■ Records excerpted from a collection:
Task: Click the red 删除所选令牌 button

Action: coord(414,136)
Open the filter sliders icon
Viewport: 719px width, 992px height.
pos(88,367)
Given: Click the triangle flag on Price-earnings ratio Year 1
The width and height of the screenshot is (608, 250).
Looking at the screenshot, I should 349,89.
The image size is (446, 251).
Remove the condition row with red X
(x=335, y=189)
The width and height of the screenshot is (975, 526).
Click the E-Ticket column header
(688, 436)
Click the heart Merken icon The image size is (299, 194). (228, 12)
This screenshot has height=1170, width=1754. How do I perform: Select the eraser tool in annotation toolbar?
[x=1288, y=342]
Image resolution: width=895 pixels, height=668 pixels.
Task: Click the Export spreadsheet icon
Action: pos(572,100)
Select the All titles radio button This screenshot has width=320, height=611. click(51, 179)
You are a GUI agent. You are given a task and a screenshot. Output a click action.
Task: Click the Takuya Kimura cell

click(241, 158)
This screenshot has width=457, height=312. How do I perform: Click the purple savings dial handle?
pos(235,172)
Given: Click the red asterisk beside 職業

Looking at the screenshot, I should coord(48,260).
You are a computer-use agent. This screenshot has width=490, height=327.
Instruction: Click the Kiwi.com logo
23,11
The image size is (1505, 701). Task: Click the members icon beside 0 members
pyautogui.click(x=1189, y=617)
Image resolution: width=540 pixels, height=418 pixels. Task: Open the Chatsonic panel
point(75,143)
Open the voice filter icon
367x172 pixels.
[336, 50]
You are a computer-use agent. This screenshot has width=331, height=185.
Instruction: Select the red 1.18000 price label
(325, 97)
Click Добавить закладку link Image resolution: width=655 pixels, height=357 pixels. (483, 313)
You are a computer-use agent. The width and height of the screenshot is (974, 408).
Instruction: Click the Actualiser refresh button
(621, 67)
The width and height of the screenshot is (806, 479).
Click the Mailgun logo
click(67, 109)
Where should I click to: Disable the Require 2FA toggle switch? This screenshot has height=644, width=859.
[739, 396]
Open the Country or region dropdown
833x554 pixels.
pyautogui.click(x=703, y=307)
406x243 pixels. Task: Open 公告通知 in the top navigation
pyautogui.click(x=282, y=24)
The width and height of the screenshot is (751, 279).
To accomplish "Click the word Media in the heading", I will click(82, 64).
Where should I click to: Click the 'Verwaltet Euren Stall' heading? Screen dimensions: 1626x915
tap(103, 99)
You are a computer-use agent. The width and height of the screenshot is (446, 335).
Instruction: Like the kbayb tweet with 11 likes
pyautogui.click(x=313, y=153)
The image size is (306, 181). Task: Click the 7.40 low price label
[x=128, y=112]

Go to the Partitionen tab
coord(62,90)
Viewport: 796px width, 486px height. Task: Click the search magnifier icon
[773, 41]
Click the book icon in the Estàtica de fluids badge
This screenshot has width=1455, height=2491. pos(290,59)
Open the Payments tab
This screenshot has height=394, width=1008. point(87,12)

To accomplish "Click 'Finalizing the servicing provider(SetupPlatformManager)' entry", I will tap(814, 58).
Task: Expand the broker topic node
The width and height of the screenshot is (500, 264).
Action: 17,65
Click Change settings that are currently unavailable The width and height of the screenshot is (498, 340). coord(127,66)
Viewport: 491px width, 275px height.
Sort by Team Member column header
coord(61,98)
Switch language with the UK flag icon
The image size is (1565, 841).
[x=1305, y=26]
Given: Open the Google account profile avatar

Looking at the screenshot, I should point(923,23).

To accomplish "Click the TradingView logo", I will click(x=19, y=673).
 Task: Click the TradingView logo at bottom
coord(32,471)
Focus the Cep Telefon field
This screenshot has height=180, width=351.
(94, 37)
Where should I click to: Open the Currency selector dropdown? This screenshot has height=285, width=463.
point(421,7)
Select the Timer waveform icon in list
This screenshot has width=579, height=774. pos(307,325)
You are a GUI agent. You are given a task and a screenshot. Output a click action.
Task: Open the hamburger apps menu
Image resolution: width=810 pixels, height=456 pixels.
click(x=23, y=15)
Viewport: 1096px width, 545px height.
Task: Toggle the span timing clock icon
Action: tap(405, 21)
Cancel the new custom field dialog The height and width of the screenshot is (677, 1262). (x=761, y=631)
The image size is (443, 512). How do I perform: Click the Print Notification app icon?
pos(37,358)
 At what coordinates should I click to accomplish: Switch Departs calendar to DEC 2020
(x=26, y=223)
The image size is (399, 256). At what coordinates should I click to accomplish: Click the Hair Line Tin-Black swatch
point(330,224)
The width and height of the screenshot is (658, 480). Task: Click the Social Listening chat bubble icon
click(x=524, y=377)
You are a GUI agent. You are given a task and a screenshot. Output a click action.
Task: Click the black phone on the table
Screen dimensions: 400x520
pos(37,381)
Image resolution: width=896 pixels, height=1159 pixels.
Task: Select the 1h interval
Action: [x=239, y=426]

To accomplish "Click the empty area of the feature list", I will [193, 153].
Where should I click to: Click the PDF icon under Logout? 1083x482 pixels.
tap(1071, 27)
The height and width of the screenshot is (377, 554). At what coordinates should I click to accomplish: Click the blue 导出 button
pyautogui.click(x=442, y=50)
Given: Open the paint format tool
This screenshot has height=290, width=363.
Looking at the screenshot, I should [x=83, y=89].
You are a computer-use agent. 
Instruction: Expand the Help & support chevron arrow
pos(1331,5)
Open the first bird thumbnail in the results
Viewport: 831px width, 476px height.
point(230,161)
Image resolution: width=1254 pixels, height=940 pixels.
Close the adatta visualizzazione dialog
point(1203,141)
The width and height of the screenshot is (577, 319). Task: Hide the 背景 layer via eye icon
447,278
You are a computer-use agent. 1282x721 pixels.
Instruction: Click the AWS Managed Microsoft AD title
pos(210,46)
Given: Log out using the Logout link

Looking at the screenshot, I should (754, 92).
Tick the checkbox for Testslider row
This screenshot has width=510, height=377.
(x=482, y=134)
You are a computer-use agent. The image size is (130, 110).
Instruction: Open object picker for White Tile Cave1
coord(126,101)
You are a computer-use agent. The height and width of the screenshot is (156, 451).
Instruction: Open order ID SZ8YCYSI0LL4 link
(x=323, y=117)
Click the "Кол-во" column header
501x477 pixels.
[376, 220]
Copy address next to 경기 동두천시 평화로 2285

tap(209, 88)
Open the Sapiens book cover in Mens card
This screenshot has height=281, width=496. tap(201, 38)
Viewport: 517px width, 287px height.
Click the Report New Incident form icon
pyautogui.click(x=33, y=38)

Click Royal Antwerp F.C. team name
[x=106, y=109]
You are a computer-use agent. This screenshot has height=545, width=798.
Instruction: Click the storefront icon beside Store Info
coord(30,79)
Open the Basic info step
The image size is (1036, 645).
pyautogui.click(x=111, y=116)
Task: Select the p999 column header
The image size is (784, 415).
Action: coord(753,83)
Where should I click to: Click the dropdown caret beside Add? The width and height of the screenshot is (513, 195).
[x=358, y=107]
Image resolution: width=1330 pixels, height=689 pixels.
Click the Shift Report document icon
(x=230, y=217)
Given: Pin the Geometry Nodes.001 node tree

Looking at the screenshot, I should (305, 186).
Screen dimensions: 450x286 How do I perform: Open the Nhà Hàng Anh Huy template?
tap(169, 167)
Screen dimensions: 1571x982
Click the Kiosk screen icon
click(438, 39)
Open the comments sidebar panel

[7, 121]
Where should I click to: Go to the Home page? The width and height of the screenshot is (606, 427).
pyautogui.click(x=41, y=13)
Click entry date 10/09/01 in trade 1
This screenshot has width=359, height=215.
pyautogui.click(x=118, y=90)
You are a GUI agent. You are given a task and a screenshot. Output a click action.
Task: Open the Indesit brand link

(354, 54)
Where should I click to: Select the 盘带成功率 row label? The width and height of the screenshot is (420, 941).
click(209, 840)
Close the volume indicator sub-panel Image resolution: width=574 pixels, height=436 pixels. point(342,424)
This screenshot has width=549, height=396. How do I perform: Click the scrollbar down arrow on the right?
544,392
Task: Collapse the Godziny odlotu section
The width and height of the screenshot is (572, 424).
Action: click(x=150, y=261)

■ Aim of the task: Please copy, exactly and with nothing else, the lines above beginning at the line that has "Screen dimensions: 450x286" and ending with the line that has "Task: Collapse the Godziny odlotu section".

■ Response area:
Screen dimensions: 450x286 How do I perform: Open the Nhà Hàng Anh Huy template?
tap(169, 167)
Screen dimensions: 1571x982
Click the Kiosk screen icon
click(438, 39)
Open the comments sidebar panel

[7, 121]
Where should I click to: Go to the Home page? The width and height of the screenshot is (606, 427).
pyautogui.click(x=41, y=13)
Click entry date 10/09/01 in trade 1
This screenshot has width=359, height=215.
pyautogui.click(x=118, y=90)
You are a GUI agent. You are given a task and a screenshot. Output a click action.
Task: Open the Indesit brand link

(354, 54)
Where should I click to: Select the 盘带成功率 row label? The width and height of the screenshot is (420, 941).
click(209, 840)
Close the volume indicator sub-panel Image resolution: width=574 pixels, height=436 pixels. point(342,424)
This screenshot has width=549, height=396. How do I perform: Click the scrollbar down arrow on the right?
544,392
Task: Collapse the Godziny odlotu section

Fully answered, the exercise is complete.